(Stored data)
:::::

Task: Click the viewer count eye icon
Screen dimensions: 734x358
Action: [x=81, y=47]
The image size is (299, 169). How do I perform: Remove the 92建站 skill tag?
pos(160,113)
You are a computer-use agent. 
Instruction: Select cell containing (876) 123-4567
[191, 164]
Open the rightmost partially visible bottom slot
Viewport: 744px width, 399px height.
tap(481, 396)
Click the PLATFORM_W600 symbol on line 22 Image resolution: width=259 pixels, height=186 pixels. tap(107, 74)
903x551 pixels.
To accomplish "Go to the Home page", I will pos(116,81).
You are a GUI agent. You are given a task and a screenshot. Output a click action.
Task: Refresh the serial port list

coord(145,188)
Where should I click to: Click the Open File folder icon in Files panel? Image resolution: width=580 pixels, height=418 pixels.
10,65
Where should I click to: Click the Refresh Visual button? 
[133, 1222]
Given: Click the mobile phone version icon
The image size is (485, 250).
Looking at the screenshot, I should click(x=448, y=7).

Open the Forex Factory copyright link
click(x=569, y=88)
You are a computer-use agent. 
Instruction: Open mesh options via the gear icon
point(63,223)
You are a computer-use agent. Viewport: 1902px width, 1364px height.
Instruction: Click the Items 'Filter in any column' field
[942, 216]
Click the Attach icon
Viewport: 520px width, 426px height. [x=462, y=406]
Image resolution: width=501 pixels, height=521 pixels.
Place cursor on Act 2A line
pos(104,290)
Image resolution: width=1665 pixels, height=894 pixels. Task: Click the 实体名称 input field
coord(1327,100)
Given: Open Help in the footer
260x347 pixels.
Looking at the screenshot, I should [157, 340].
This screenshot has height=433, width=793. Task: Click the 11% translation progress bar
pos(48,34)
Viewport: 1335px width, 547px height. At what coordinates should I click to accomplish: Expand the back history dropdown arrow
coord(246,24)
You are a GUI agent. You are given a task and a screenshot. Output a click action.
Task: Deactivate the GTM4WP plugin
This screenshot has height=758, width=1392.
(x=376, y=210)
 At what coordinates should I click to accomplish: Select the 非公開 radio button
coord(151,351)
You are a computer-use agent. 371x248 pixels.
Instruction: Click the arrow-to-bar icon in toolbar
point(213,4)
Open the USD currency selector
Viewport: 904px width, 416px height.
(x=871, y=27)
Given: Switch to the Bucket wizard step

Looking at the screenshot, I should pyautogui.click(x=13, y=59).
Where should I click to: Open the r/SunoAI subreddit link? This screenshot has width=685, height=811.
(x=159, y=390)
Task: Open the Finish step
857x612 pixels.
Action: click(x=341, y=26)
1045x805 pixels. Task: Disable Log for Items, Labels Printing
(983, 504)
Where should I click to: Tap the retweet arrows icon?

:::::

Assignment: In full and without error, retype the entries above.

Response area:
Task: Click the viewer count eye icon
Screen dimensions: 734x358
Action: [x=81, y=47]
The image size is (299, 169). How do I perform: Remove the 92建站 skill tag?
pos(160,113)
You are a computer-use agent. 
Instruction: Select cell containing (876) 123-4567
[191, 164]
Open the rightmost partially visible bottom slot
Viewport: 744px width, 399px height.
tap(481, 396)
Click the PLATFORM_W600 symbol on line 22 Image resolution: width=259 pixels, height=186 pixels. tap(107, 74)
903x551 pixels.
To accomplish "Go to the Home page", I will pos(116,81).
You are a GUI agent. You are given a task and a screenshot. Output a click action.
Task: Refresh the serial port list

coord(145,188)
Where should I click to: Click the Open File folder icon in Files panel? Image resolution: width=580 pixels, height=418 pixels.
10,65
Where should I click to: Click the Refresh Visual button? 
[133, 1222]
Given: Click the mobile phone version icon
The image size is (485, 250).
Looking at the screenshot, I should click(x=448, y=7).

Open the Forex Factory copyright link
click(x=569, y=88)
You are a computer-use agent. 
Instruction: Open mesh options via the gear icon
point(63,223)
You are a computer-use agent. Viewport: 1902px width, 1364px height.
Instruction: Click the Items 'Filter in any column' field
[942, 216]
Click the Attach icon
Viewport: 520px width, 426px height. [x=462, y=406]
Image resolution: width=501 pixels, height=521 pixels.
Place cursor on Act 2A line
pos(104,290)
Image resolution: width=1665 pixels, height=894 pixels. Task: Click the 实体名称 input field
coord(1327,100)
Given: Open Help in the footer
260x347 pixels.
Looking at the screenshot, I should [157, 340].
This screenshot has height=433, width=793. Task: Click the 11% translation progress bar
pos(48,34)
Viewport: 1335px width, 547px height. At what coordinates should I click to accomplish: Expand the back history dropdown arrow
coord(246,24)
You are a GUI agent. You are given a task and a screenshot. Output a click action.
Task: Deactivate the GTM4WP plugin
This screenshot has height=758, width=1392.
(x=376, y=210)
 At what coordinates should I click to accomplish: Select the 非公開 radio button
coord(151,351)
You are a computer-use agent. 371x248 pixels.
Instruction: Click the arrow-to-bar icon in toolbar
point(213,4)
Open the USD currency selector
Viewport: 904px width, 416px height.
(x=871, y=27)
Given: Switch to the Bucket wizard step

Looking at the screenshot, I should pyautogui.click(x=13, y=59).
Where should I click to: Open the r/SunoAI subreddit link? This screenshot has width=685, height=811.
(x=159, y=390)
Task: Open the Finish step
857x612 pixels.
Action: click(x=341, y=26)
1045x805 pixels. Task: Disable Log for Items, Labels Printing
(983, 504)
Where should I click to: Tap the retweet arrows icon?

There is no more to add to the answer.